Ammonite icon indicating copy to clipboard operation
Ammonite copied to clipboard

spark hive support

Open schlichtanders opened this issue 7 years ago • 14 comments

adapting the spark2 example found in the repository to include spark-hive I unfortunately run into the following error

import $ivy.{
  `org.apache.spark::spark-core:2.3.0`,
  `org.apache.spark::spark-sql:2.3.0`,
  `org.apache.spark::spark-hive:2.3.0`
}
import org.apache.spark.sql.SparkSession
val spark = SparkSession.builder.master("local[*]").appName("test").enableHiveSupport.getOrCreate
java.lang.NumberFormatException: For input string: "${pom"
  java.lang.NumberFormatException.forInputString(NumberFormatException.java:65)
  java.lang.Integer.parseInt(Integer.java:569)
  java.lang.Integer.parseInt(Integer.java:615)
  org.apache.hadoop.hive.shims.ShimLoader.getMajorVersion(ShimLoader.java:168)
  org.apache.hadoop.hive.shims.ShimLoader.loadShims(ShimLoader.java:139)
  org.apache.hadoop.hive.shims.ShimLoader.getHadoopShims(ShimLoader.java:100)
  org.apache.hadoop.hive.conf.HiveConf$ConfVars.<clinit>(HiveConf.java:368)
  org.apache.hadoop.hive.conf.HiveConf.<clinit>(HiveConf.java:105)
  java.lang.Class.forName0(Native Method)
  java.lang.Class.forName(Class.java:348)
  org.apache.spark.util.Utils$.classForName(Utils.scala:235)
  org.apache.spark.sql.SparkSession$.hiveClassesArePresent(SparkSession.scala:1074)
  org.apache.spark.sql.SparkSession$Builder.enableHiveSupport(SparkSession.scala:862)
  ammonite.$sess.cmd3$.<init>(cmd3.sc:1)
  ammonite.$sess.cmd3$.<clinit>(cmd3.sc)

note that nothing was executed, but the error appears when instantiating Spark with Hive support. (Same error appears for spark version 2.1.0)

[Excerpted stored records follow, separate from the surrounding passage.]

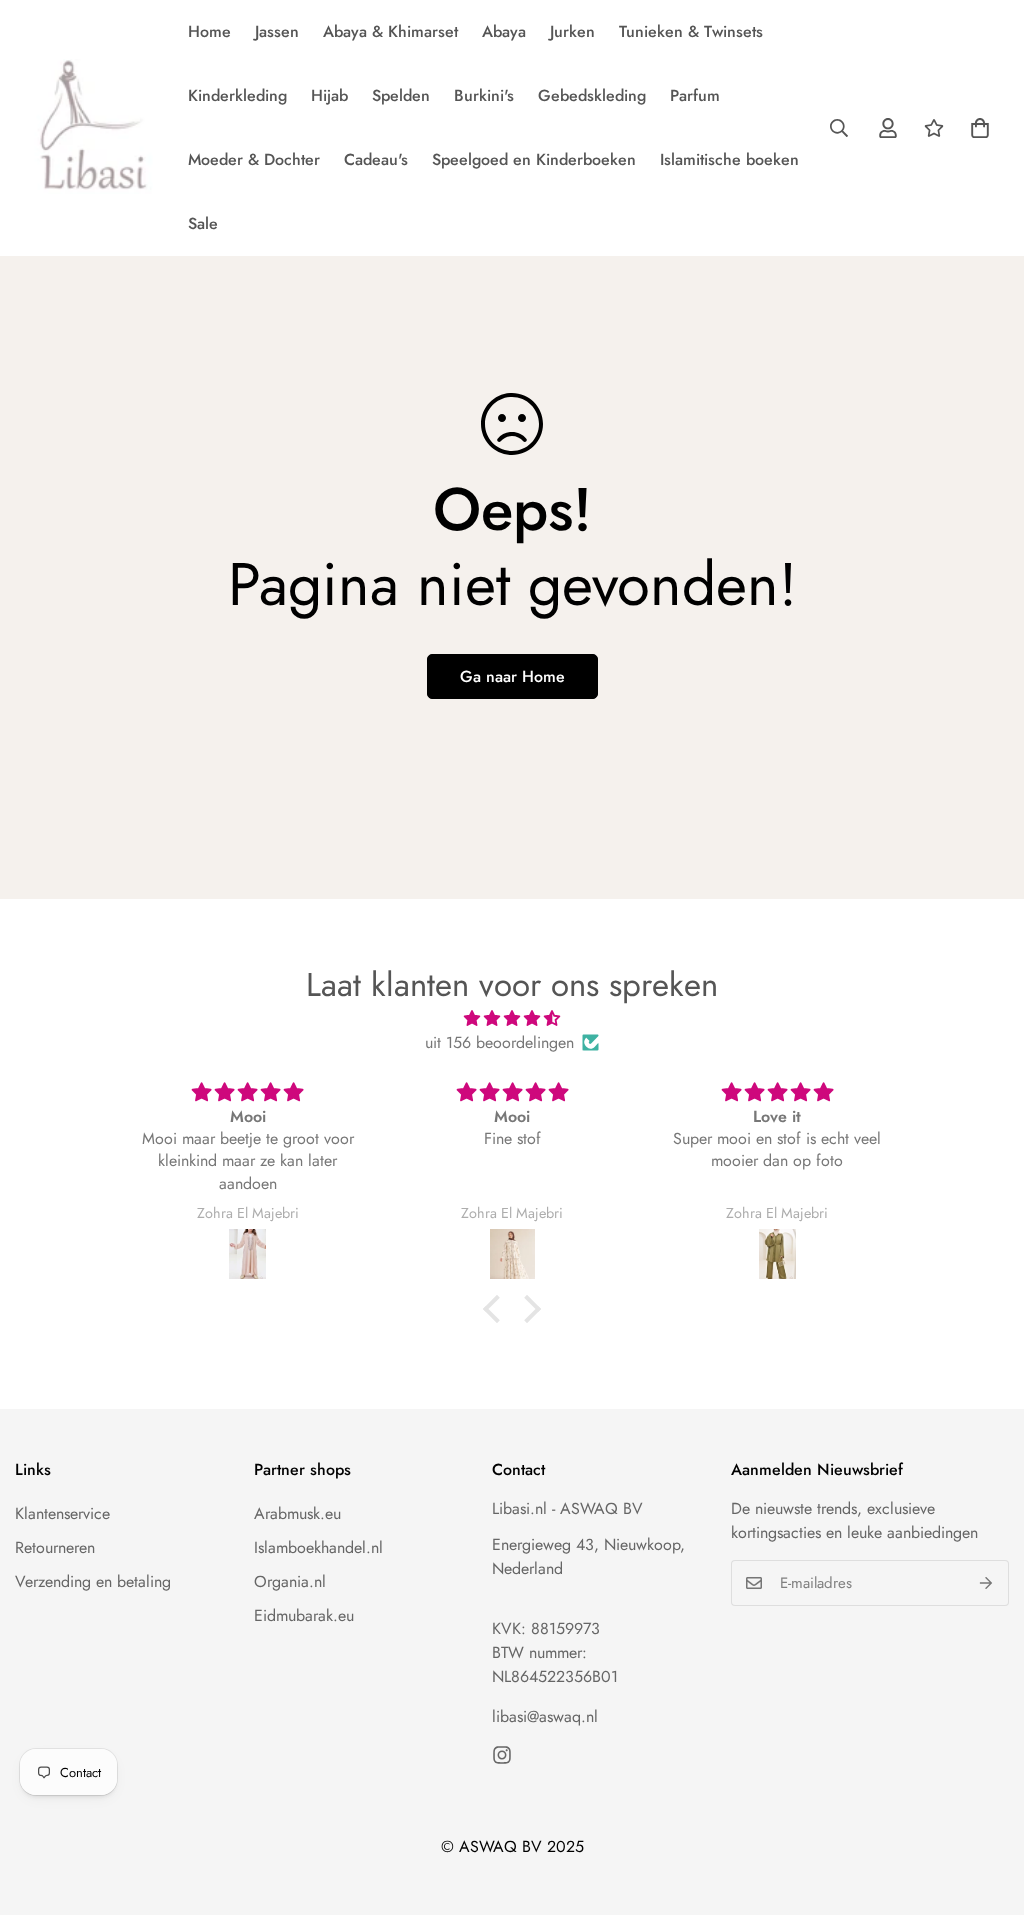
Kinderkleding (237, 95)
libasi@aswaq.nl (545, 1716)
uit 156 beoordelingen (499, 1042)
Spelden (401, 95)
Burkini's (484, 95)
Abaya (504, 31)
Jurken (572, 31)
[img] (511, 1018)
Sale (203, 223)
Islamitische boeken (729, 159)
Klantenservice (62, 1513)
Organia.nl (290, 1581)
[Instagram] (502, 1755)
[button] (980, 128)
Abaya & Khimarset (390, 31)
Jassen (277, 31)
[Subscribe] (986, 1583)
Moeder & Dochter (254, 159)
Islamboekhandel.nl (318, 1547)
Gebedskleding (592, 95)
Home (209, 31)
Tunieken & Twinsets (691, 31)
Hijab (329, 95)
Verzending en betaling (93, 1581)
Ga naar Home (512, 676)
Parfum (695, 95)
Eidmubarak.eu (304, 1615)
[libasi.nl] (87, 128)
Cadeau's (376, 159)
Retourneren (55, 1547)
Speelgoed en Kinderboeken (534, 159)
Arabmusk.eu (297, 1513)
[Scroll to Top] (985, 1806)
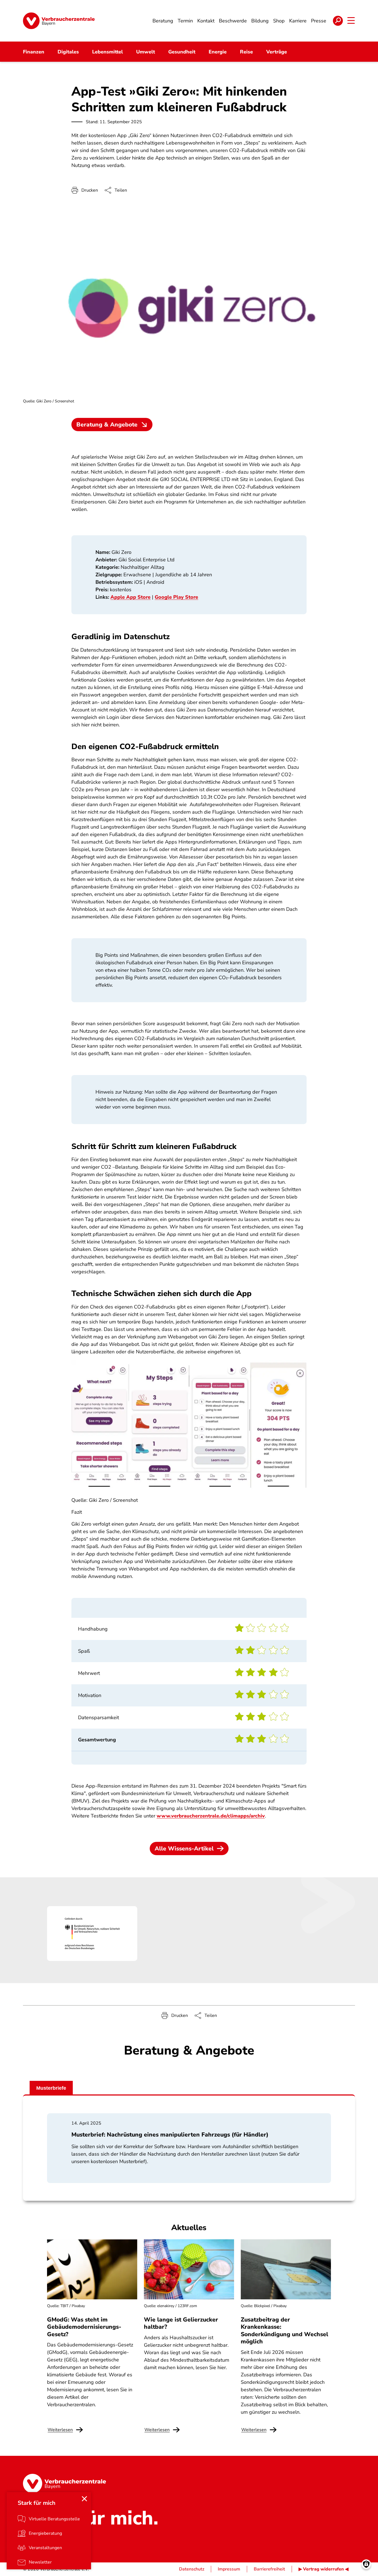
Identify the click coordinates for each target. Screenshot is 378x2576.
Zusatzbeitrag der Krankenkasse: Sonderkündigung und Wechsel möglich (284, 2330)
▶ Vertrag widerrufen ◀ (323, 2569)
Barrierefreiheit (269, 2569)
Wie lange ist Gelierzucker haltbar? (181, 2323)
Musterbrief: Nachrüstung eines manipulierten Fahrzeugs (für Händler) (169, 2134)
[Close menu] (84, 2498)
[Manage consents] (366, 2564)
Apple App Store (130, 597)
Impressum (229, 2569)
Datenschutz (191, 2569)
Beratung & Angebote (107, 424)
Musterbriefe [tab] (51, 2088)
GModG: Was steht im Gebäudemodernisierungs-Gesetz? (84, 2327)
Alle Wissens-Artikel (184, 1848)
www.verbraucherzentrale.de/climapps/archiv (211, 1816)
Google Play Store (176, 597)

versions: Ammonite Repl 1.0.5 (Scala 2.11.12 Java 1.8.0_161) CentOS 7

schlichtanders avatar Mar 08 '18 08:03 schlichtanders

Just to chime in, I've also have had no luck getting Hive to work with Ammonite as well.

AdrielVelazquez avatar May 29 '18 19:05 AdrielVelazquez

spark-hive now works fine with ammonite-spark for me.

alexarchambault avatar Jul 31 '18 09:07 alexarchambault

@alexarchambault i am using ammonite-spark, but still hit the same issue as @schlichtanders, this is on AWS EMR cluster spark-shell works fine.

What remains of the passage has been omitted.